Industrial isn't the only focus: Foreign investors have been placing money broadly across industrial, office and multifamily. They are somewhat less flexible when it comes to a building's age and quality. 

“On the office side and really across the board, foreign investors tend to gravitate to the shiny and new assets,” Alvarado said. “They typically want brand new construction, and they prefer long-term leases for single-tenant assets that require little day-to-day management. I would say that those are pretty consistent trends.”

Unless the Federal Reserve raises interest rates in 2020, Alvarado said he does not expect increasing property prices to deter foreign investors from splurging on more CRE assets next year. 

“We are seeing this across the country. There has been a dramatic uptick in the level of foreign investment around the country, and we know this is a direct result of the lowering of interest rates,” Alvarado said. “The lowering of interest rates had the effect of lowering the cost of hedging, which all of these foreign investors have to do. And last year, when hedging costs increased, we saw a significant decrease in foreign investment.”

Foreign Investors Still Love U.S. CRE Assets Even As Prices Rise

South Korea Gets Aggressive In U.S. CRE Market 

One of the more prolific foreign purchasers of U.S. assets is South Korea, which became a stand-out global CRE investor this year.  

South Korean investors spent more money on CRE assets outside of Asia in 2019 than investors from Singapore, China and Hong Kong combined, according to Real Capital Analytics.
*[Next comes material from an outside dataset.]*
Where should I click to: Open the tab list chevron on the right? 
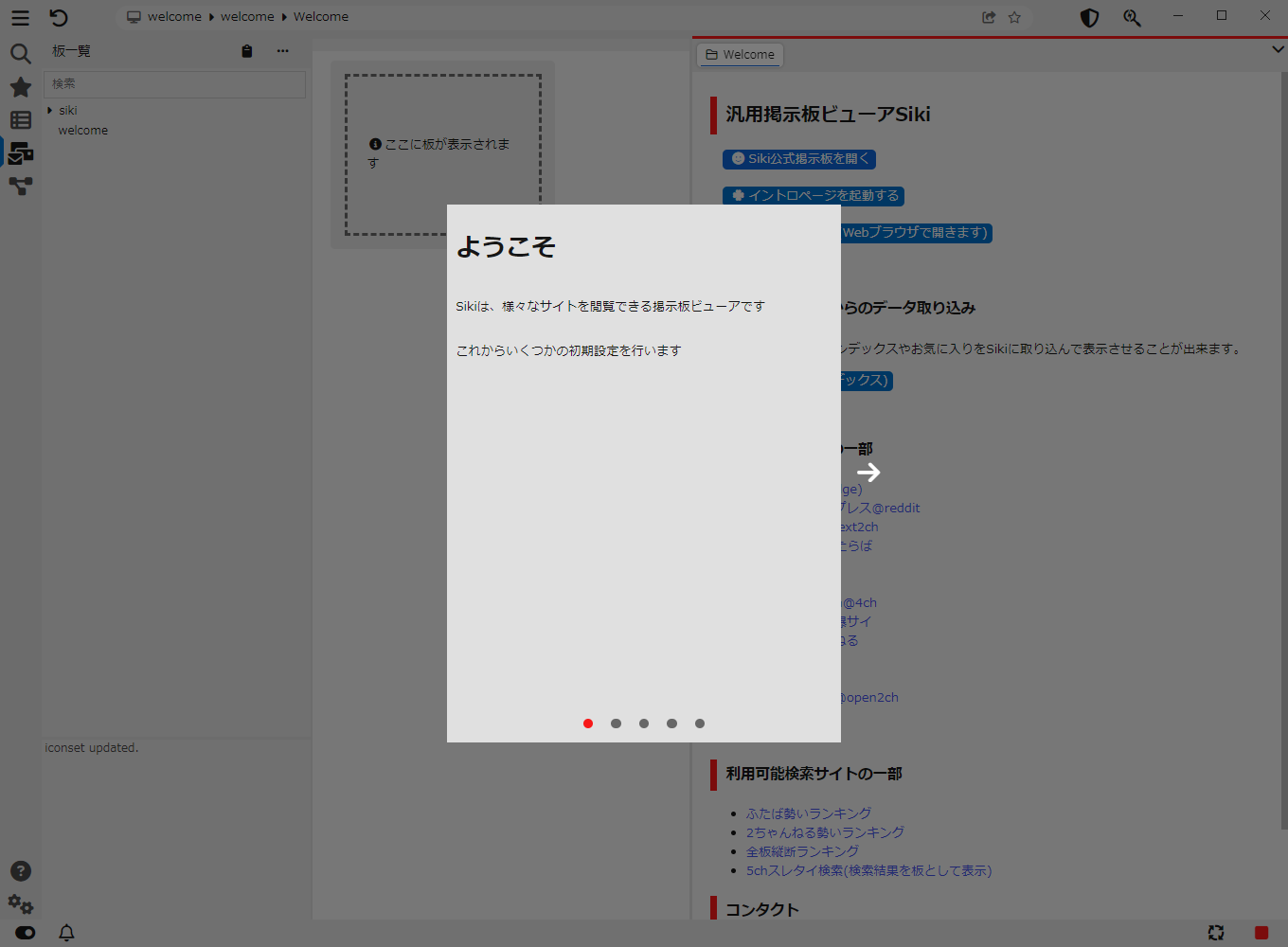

The country recorded $11.5B in cross-border deals in the U.S. through the first 10 months of the year, beating the previous annual record of $9.6B in 2017, an RCA report by author Tom Leahy said. 
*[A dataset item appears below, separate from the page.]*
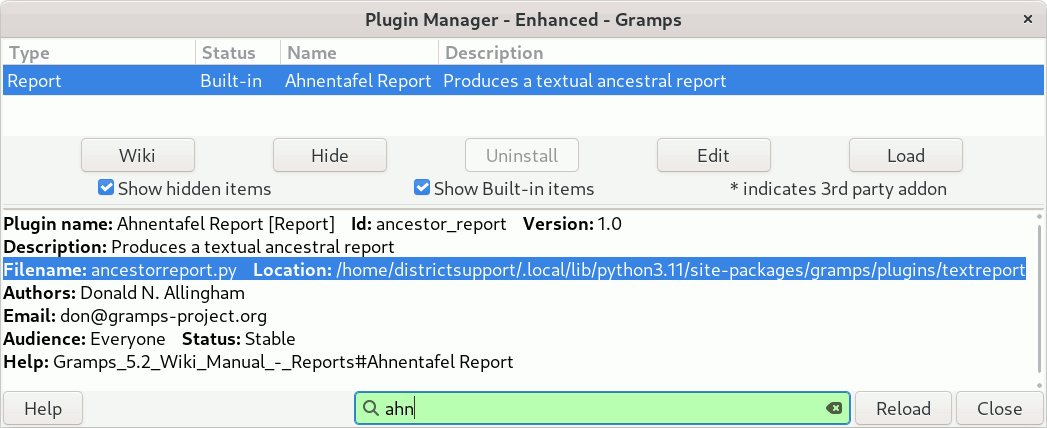The width and height of the screenshot is (1047, 428).
Task: Click the Edit button
Action: point(713,155)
“We are seeing an uptick in all of the [foreign investor] categories, particularly among the South Koreans,” Alvarado said. “We would consider them to be the most active U.S. investor right now.”

But they are not alone.

“The Germans have always been good participants, and they also are increasing their allocations. Canadians also have been quite active,” Alvarado said. 

The only country where demand for U.S. commercial real estate is on the decline is China, which cut back in the midst of political instability and economic restructuring. 

“I would say that across the board, there is an increase [in CRE foreign asset purchases]; however, the one exception is Chinese capital, and that is really more of a result of geopolitical issues and capital controls that the Chinese have established on foreign investment by Chinese investors,” Alvarado said.